TASK TO CARRY OUT: Write out the passage of the interview about COVID and memory, starting with "One reviewer called" and going on through "of that scale?".

SELECTED EXCERPT:
Data transparency on internal migration might help the state in preparing for another crisis. And we witnessed in the ongoing U.S.Iran war, when trains once again stared at a mass exodus from industrial towns. For instance, in states like U.P. and Bihar, if one tries to access statistics on the migrants who left again after the pandemic years, and who all returned, it is quite unreliable. There is so much discrepancy in the district and departmentlevel data. The government told us how many returned during the first wave, but it never systematically made a living document of internal migration. Because it is never an absolute yearly number, it changes with seasons and crises.

One reviewer called your book "a struggle of memory against forgetting," invoking Kundera. India has, by most accounts, moved on from COVID almost entirely in its public discourse. Do you see that forgetting as organic, or as something closer to a deliberate political erasure—and what's actually at stake if a country never metabolizes a trauma of that scale?

Professor Manoj K. Jha, who launched the Delhi edition of the book, called it “collective amnesia”, and all the panelists wondered how easily society has moved on. COVID affected everyone—maybe on a different scale, depending on privileges, caste, class, and geography—but it happened to us all. It’s a political erasure too, and it might resurface after a few years or decades, we can’t say. As of now, it is tucked away somewhere in our heads. We just don’t want to face another COVID story, and yet we find ourselves going back to it.

I think our moral compass as a society is at stake. You look around the world and find countries remembering their triumphs, but also their lows—the Holocaust, wars, failures. Here, we are too obsessed with triumphs and look away from what went wrong. The burden isn’t just on the state but on us as well.

SUPPLIED MATERIAL:
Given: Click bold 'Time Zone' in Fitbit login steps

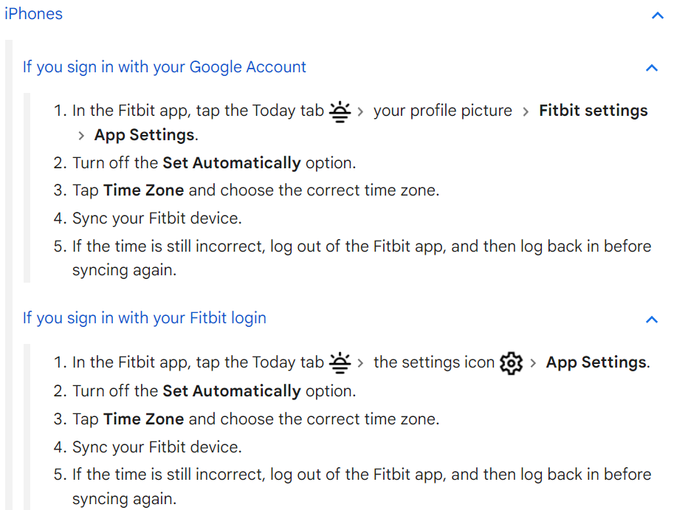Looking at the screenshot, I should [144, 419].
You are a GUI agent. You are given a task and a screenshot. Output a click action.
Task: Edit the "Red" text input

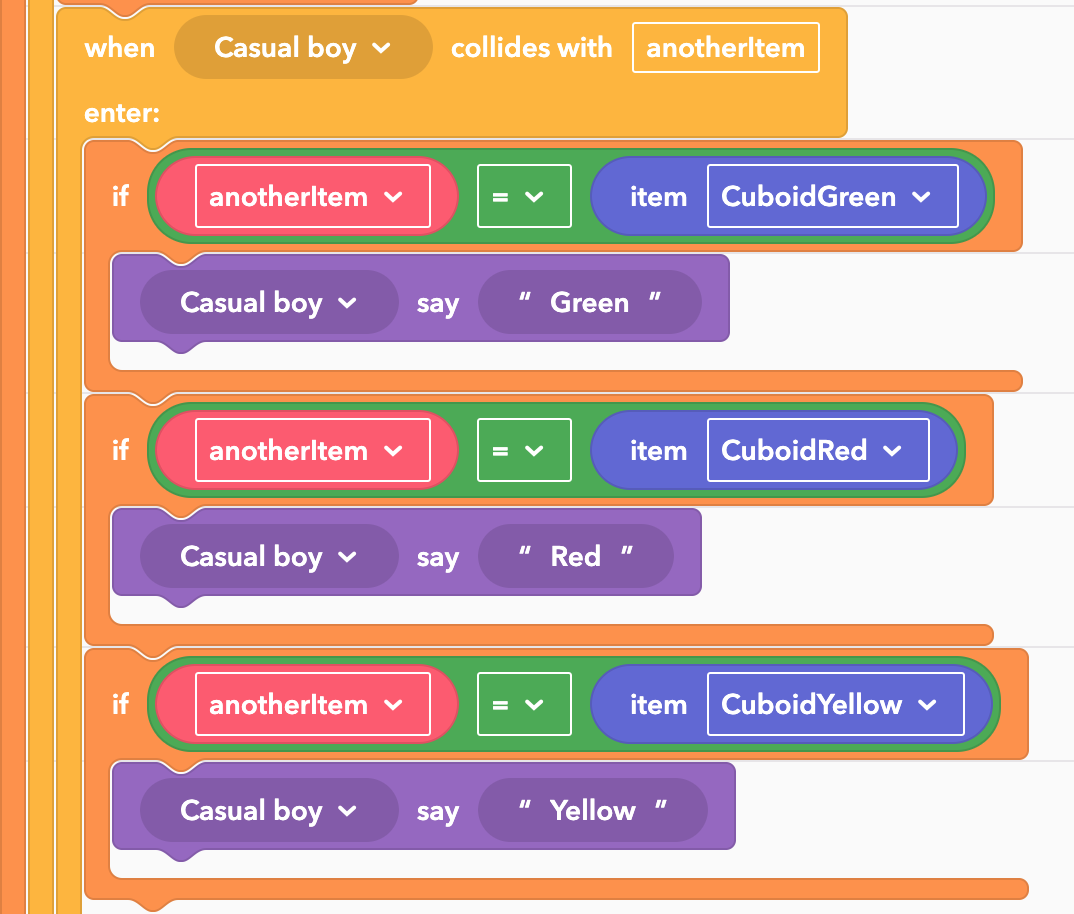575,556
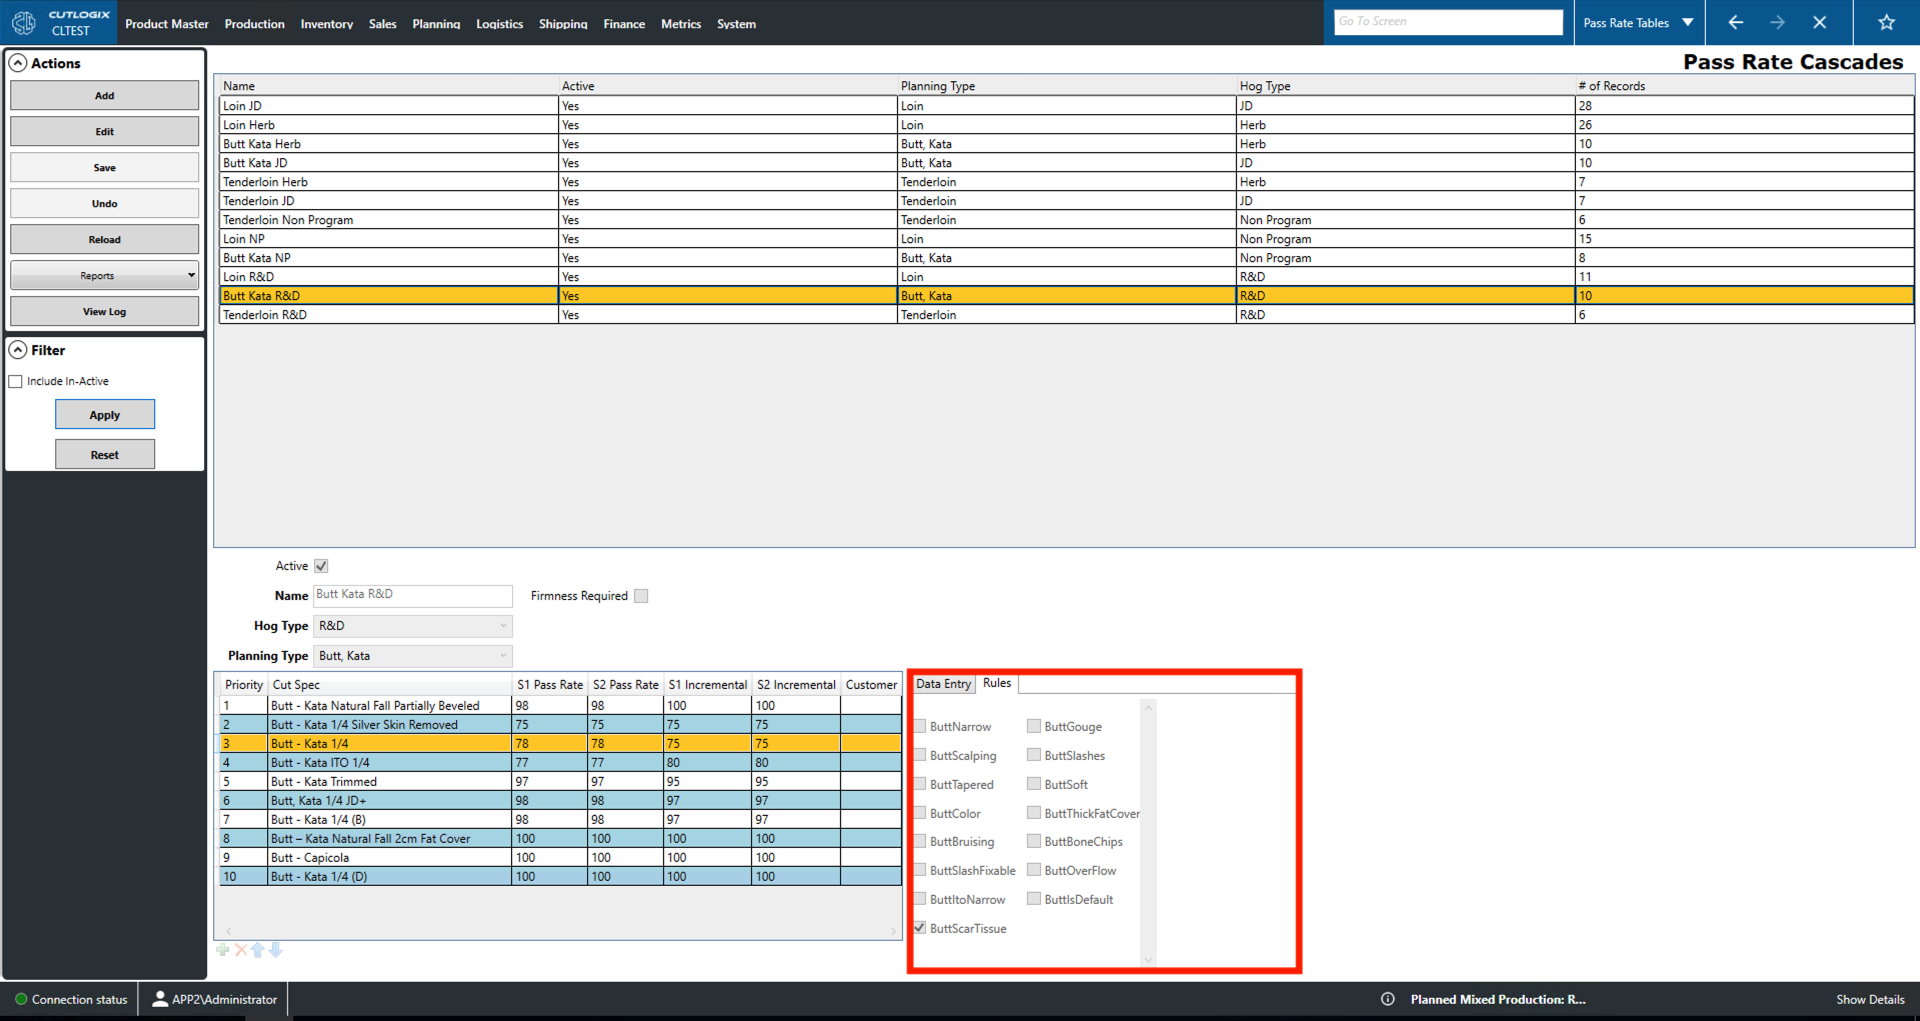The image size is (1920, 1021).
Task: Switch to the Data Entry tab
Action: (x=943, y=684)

RESPONSE BOX:
One reviewer called your book "a struggle of memory against forgetting," invoking Kundera. India has, by most accounts, moved on from COVID almost entirely in its public discourse. Do you see that forgetting as organic, or as something closer to a deliberate political erasure—and what's actually at stake if a country never metabolizes a trauma of that scale?